Ayşe: Katılıyorum. Biz beden politikalarını çok eksik bırakmışız, tartışmamışız. Biz daha ortodoks biçimde diyeyim, kadın emeği üzerine gittik. Benim kendimi sorguladığım, yüzleştiğim yer bu nokta oldu. Ben bu örgütte yirmi beş yıldır bulunuyorum. Hep kadın emeği, çocuk istismarı, kreş, kadının özlük hakları, annelik gibi konuları tartıştık. Cinsel taciz ya da bedenimize dair hiçbir tartışma yürütmemişiz, bilinç yükseltme toplantıları yapmamışız. Kendi sürecimle ilgili bunu fark ettiğimi söyleyebilirim. Arkadaşlarımla feminist hareket içinde tartışmışım ama örgüt içinde muhafazakârlaşıp beden meselesini geri plana itmişim.

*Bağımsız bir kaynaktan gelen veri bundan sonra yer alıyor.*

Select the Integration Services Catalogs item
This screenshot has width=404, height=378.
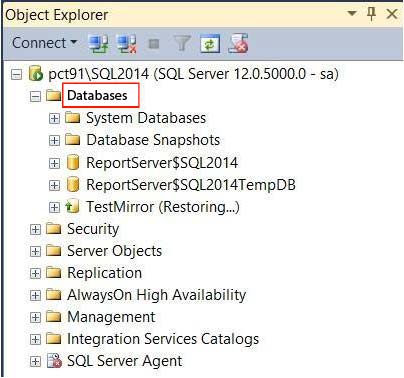(163, 339)
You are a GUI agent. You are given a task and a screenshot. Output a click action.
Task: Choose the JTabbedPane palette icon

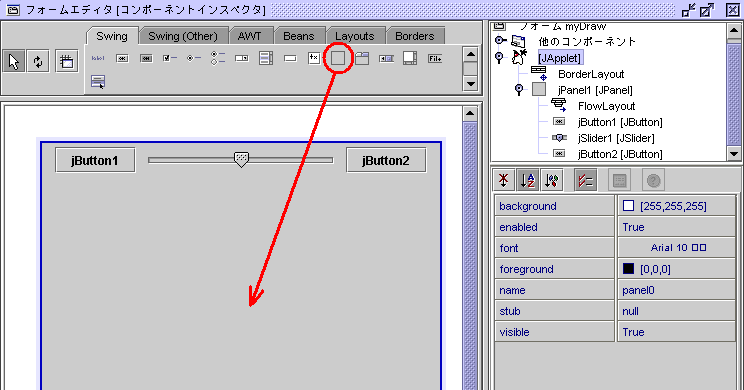362,58
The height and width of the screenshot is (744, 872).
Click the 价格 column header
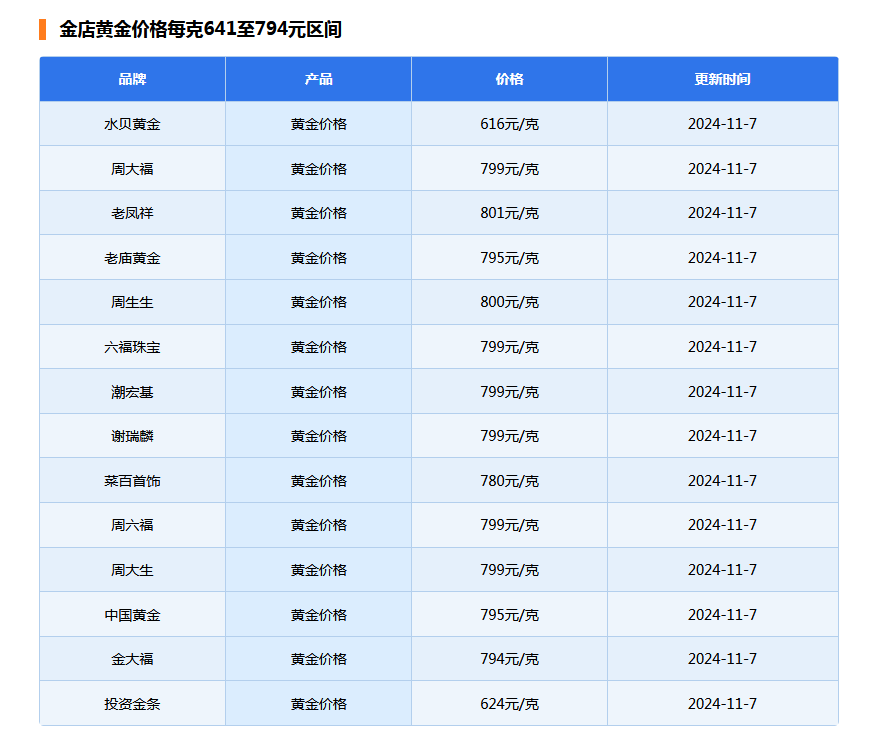click(x=508, y=79)
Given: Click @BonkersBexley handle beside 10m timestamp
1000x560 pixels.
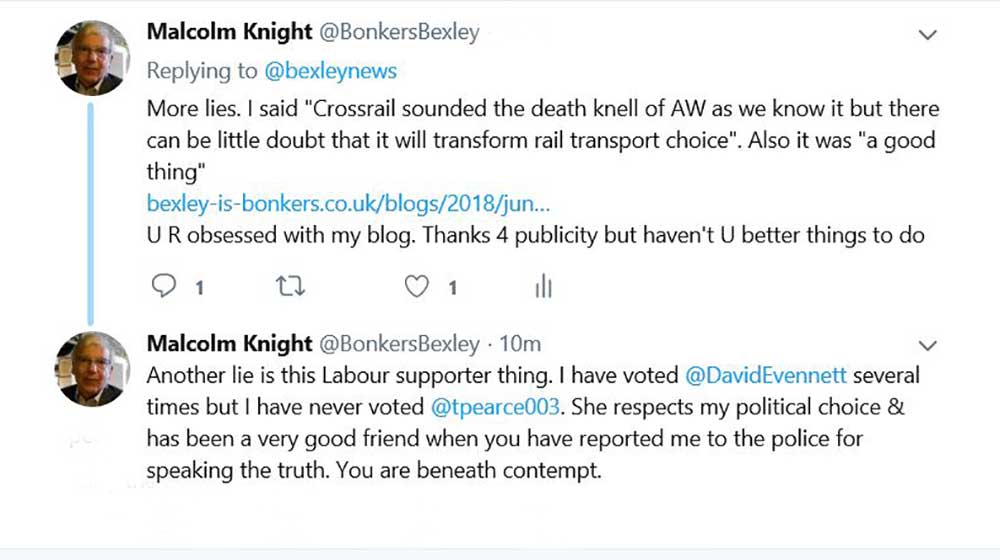Looking at the screenshot, I should [399, 344].

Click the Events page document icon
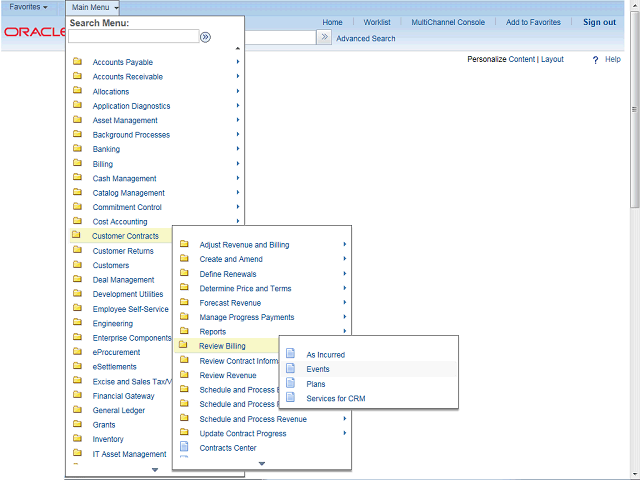291,368
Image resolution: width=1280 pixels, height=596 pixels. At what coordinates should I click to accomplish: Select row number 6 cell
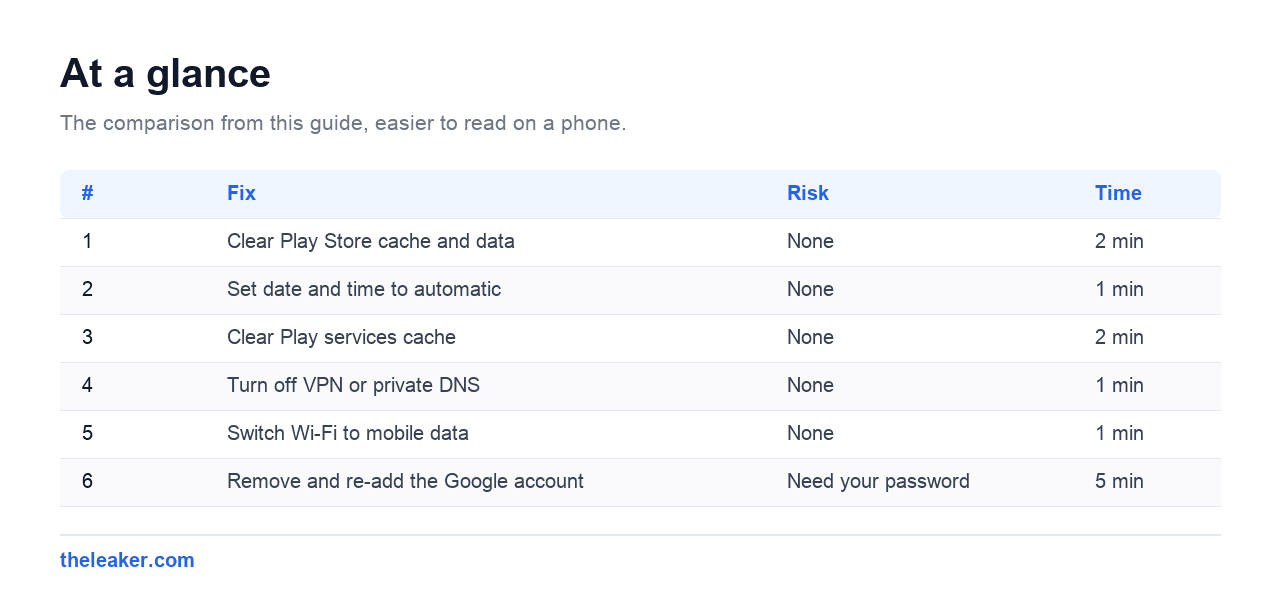pos(87,481)
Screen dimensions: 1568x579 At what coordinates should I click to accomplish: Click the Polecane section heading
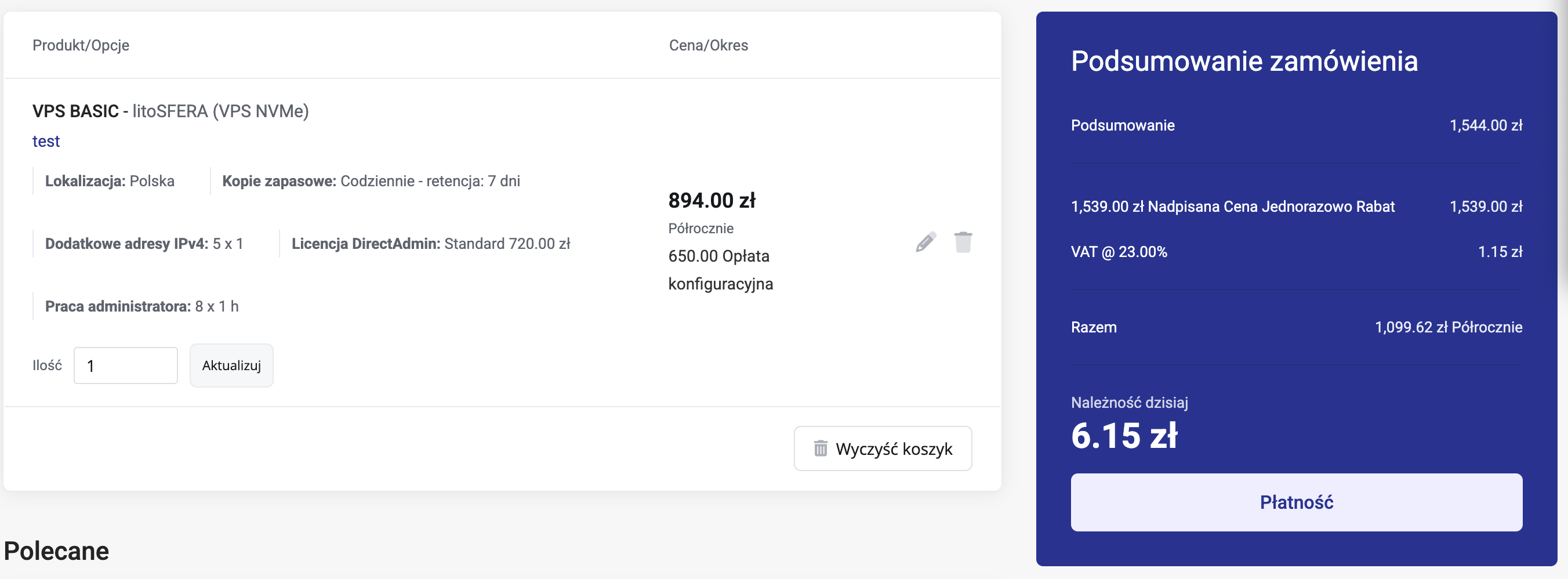point(57,551)
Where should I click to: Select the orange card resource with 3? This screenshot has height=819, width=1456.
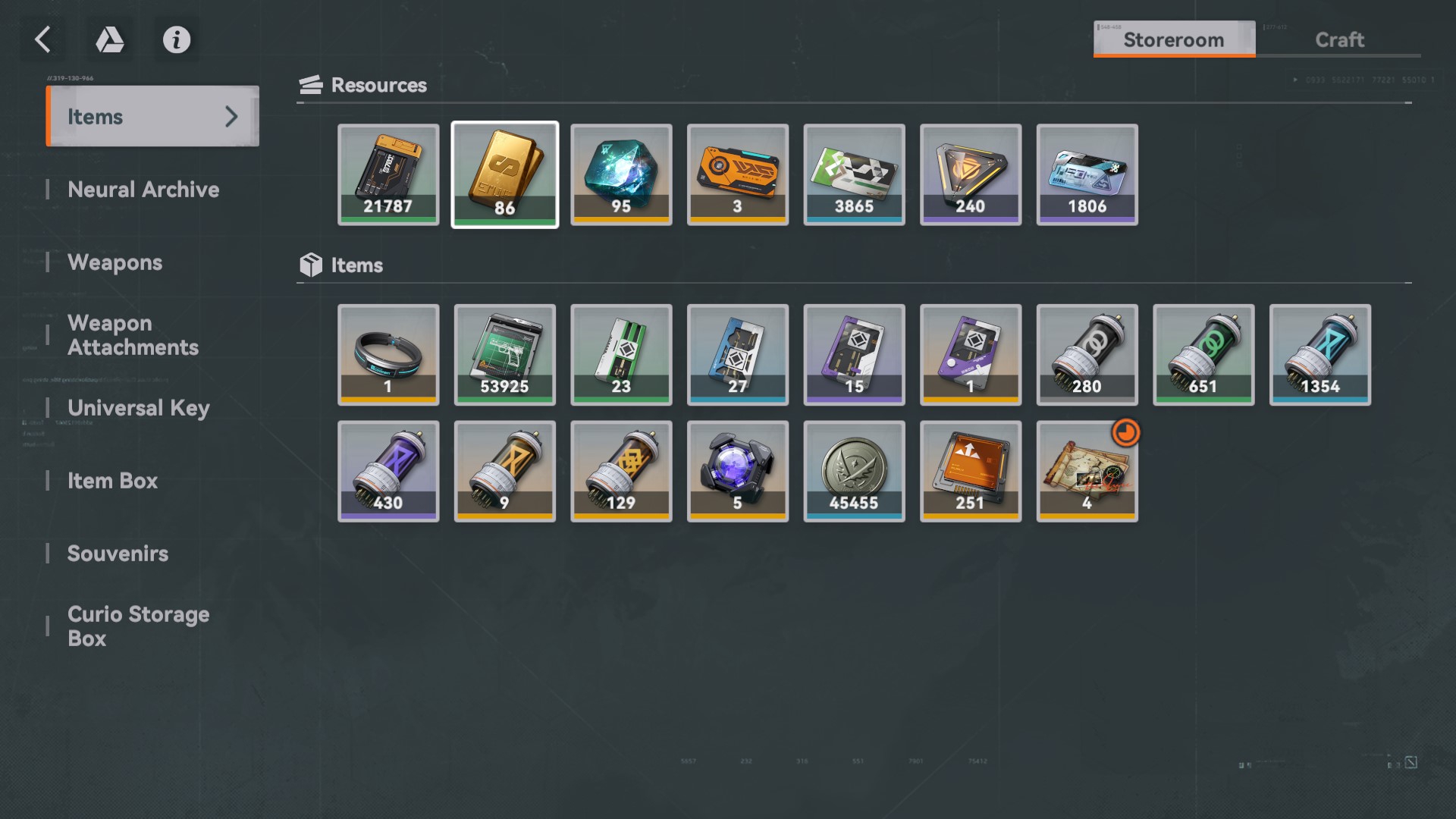point(738,174)
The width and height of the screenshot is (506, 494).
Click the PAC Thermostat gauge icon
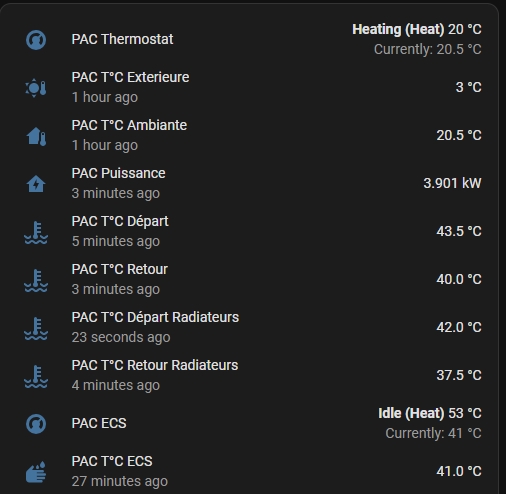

Evrim: Ama bunu yapmaya başladığımız andan itibaren yine benzer baskılarla karşılaşacağız. Kadınların sınıf çıkarlarının ötesinde başka çıkarları var dediğimiz anda tepkiyle karşılaşıyoruz.

Esra: On beş kişiyiz dediniz. Ortada kadın haklarından yana bir sendika yönetimi de yok. On beş kişinin marjinalleştirilmesi çok kolay oluyordur. Oysaki on binlerce kadın üye var. Bu kadın üyeler birlikte bir ses çıkartabilse, yönetimin sessiz kalması o kadar kolay olmayacaktır.

Mürüvvet: KESK’in şu anki durumuna baktığımızda hem üye kaybı hem de politika üretememe durumu var. Bu, kadın meselesine de yansıyan bir durum. Gitgide bürokratikleşmiş, erkek egemenliğinin daha fazla kurumsallaştığı, aynı zamanda muhafazakârlaştığı bir durum var. Dolayısıyla dediğin doğru, daha fazla kadınla birlikte yürütmek gerekiyor bu süreci. Bunun olabilmesi için de daha fazla çalışmak gerekiyor. Bir de KESK’in kurulduğu dönemle şimdiki arasında dağlar kadar fark var. Tepki gösterme biçimlerinden tutalım da, kendi içindeki bir olaya yaklaşım meselesine kadar. O yüzden bunların kemikleşmemesi için başka bir yerde durup, başka bir sözü örmek gerekiyor, kadınlar için de böyle.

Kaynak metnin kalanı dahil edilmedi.